Implementing Semantic Caching with Qdrant & Rust

Hello world! Today we're going to learn about semantic caching with Qdrant, in Rust. By the end of this tutorial, you'll have a Rust application that can do the following:

Ingest a CSV file, turn it into an embedding with the help of an LLM and insert it into Qdrant
Create two collections in Qdrant - one for regular usage and one for caching
Utilize semantic caching for quicker access

Interested in deploying or got lost and want to find a repository with the code? You can find that here

What is semantic caching, and why use it?

In a regular data cache, we store information to enable faster retrieval later on. For example, you might have in a web service that's served behind Nginx. We can have Nginx cache either all responses, or only the most accessed endpoints. This improves performance and reduces load on your web server.

Semantic caching in this regard is quite similar. Using vector databases, we can create database collections that store the queries themselves. For example, these two questions semantically carry the same meaning:

What are some best practices for writing the Rust programming language?
What are some best practices for writing Rustlang?

We can store a copy of the query in a cache collection, with the answer as a JSON payload. If users then ask a similar question, we can retrieve the embedding and fetch the answer from the payload. This avoids us having to use an LLM to get our answer.

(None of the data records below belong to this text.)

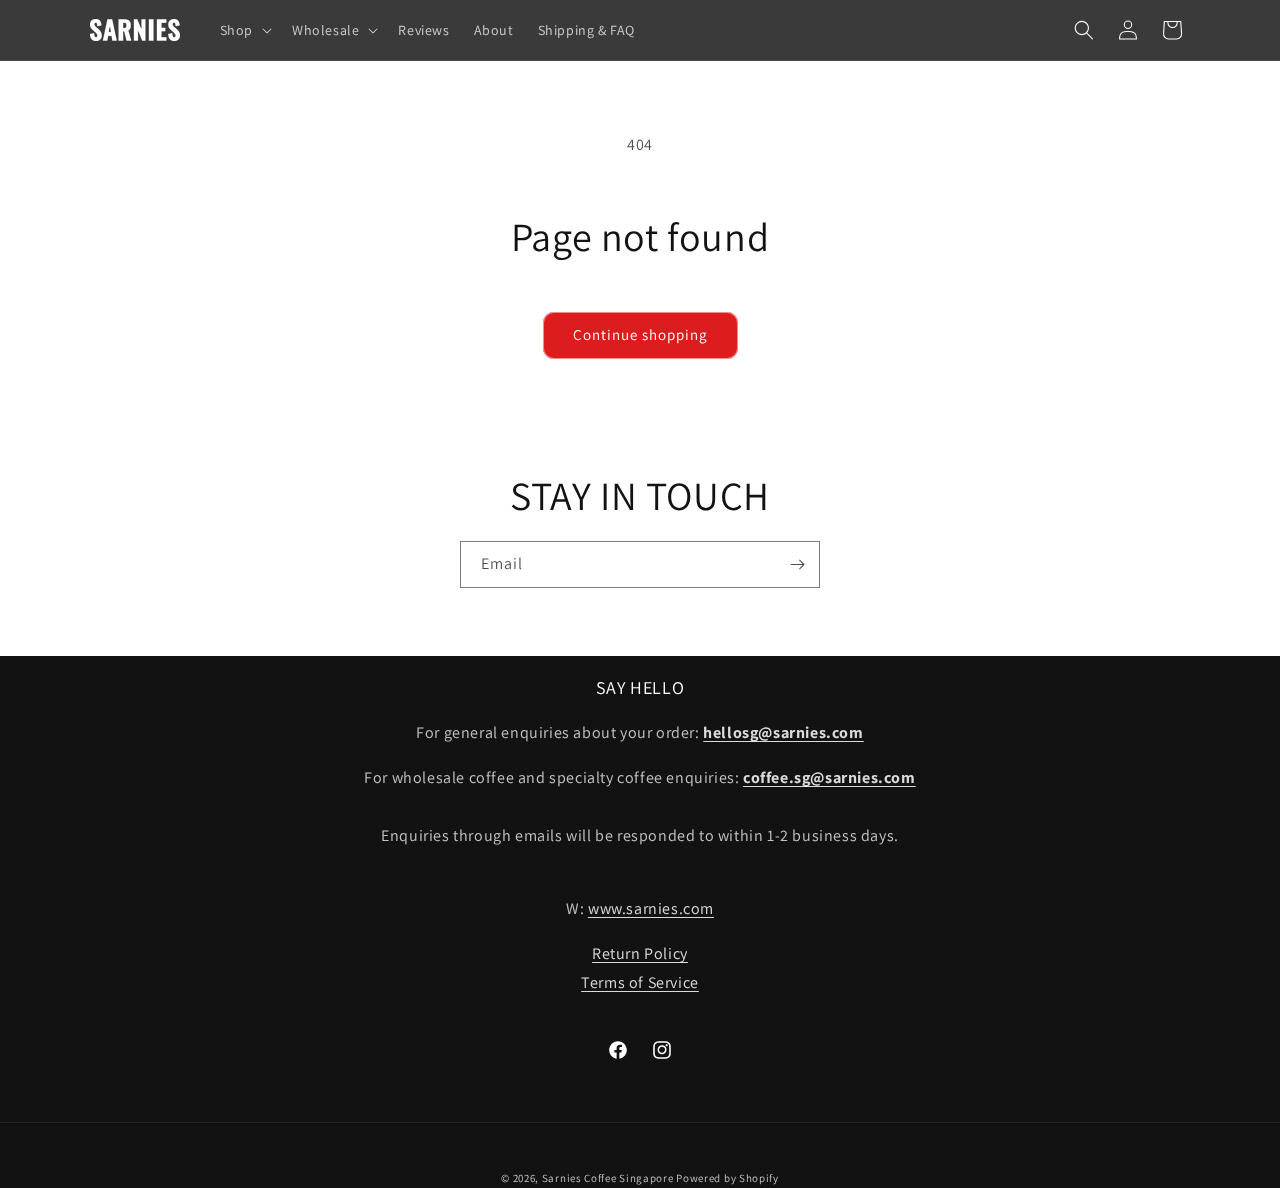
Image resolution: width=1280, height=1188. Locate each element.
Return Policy (640, 953)
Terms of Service (640, 982)
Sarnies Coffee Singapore (608, 1178)
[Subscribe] (797, 564)
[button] (244, 30)
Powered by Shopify (727, 1178)
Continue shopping (640, 334)
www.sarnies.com (651, 908)
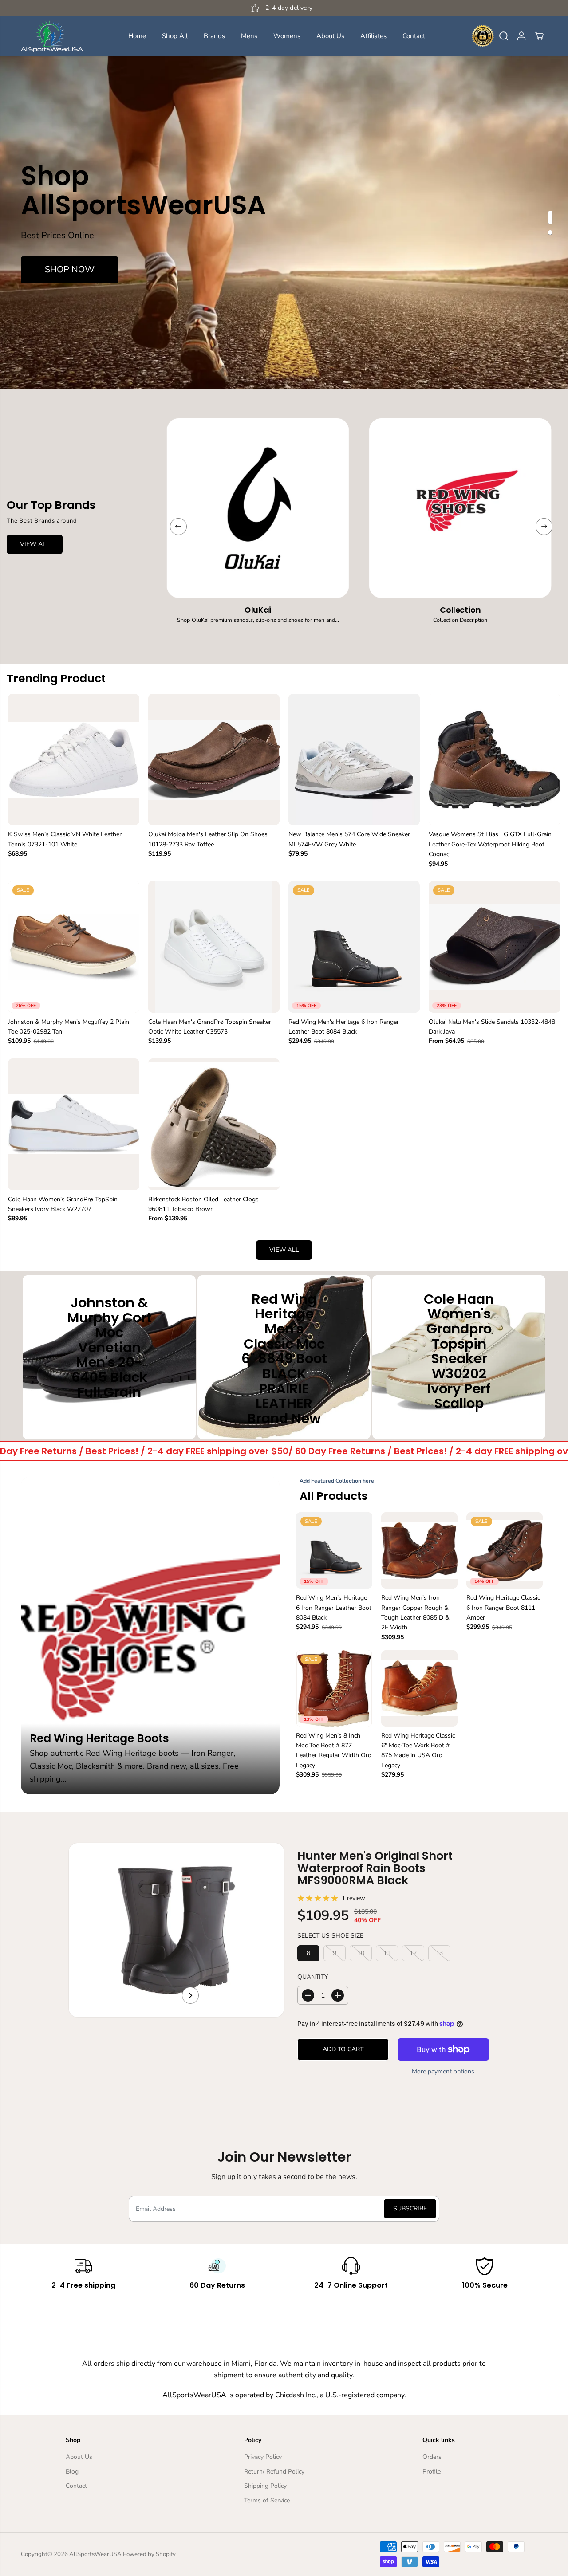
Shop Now (70, 269)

There are a couple of benefits to semantic caching:

Prompts that require long responses can see serious cost savings.
It's pretty easy to implement and fairly cheap - the only cost is in storage and using the embedding model
You can use a cheaper model than your regular embedding

Semantic caching is normally used with RAG - Retrieval Augmented Generation. RAG is a framework to allow context retrieval from pre-embedded materials. For example, CSV files or documents can be turned into embeddings using models and stored in a database. Whenever a user wants to find similar documents to a given prompt, they embed the prompt and search against it in a given database.

Of course, there are good reasons not to use semantic caching. Prompts that need differing, varied answers won't find any use for semantic caching. This is particularly relevant in generative AI usage. Fetching a stored query will reduce the creativity of the response. Regardless, if part of your pipeline is able to capitalise on semantic caching, it's a good idea to do so.

Project setup

Getting started

To get started, don't forget to use cargo shuttle init, with the Axum framework. We'll install our dependencies using the shell snippet below:

cargo add qdrant-client@1.7.0 anyhow async-openai serde serde-json \
shuttle-qdrant uuid -F uuid/v4,serde/derive

You can find our quickstart docs here.

Setting up secrets

To set up our secrets, we'll use a Secrets.toml file located in our project root (you will need to create this manually). You can then add whatever secrets you need using the format below:

OPENAI_API_KEY = ""
QDRANT_URL = ""
QDRANT_API_KEY = ""

Setting up Qdrant

Creating collections

Now that we can get started, we will add some more general methods for creating a regular collection as well as a cache collection, to simulate a real-world scenario (as well as a new() function to make creating the RAGSystem struct itself). We’ll create the struct first: Note here that although we're using vectors with 1536 dimensions, the number of dimensions you'll need may depend on the model you are using.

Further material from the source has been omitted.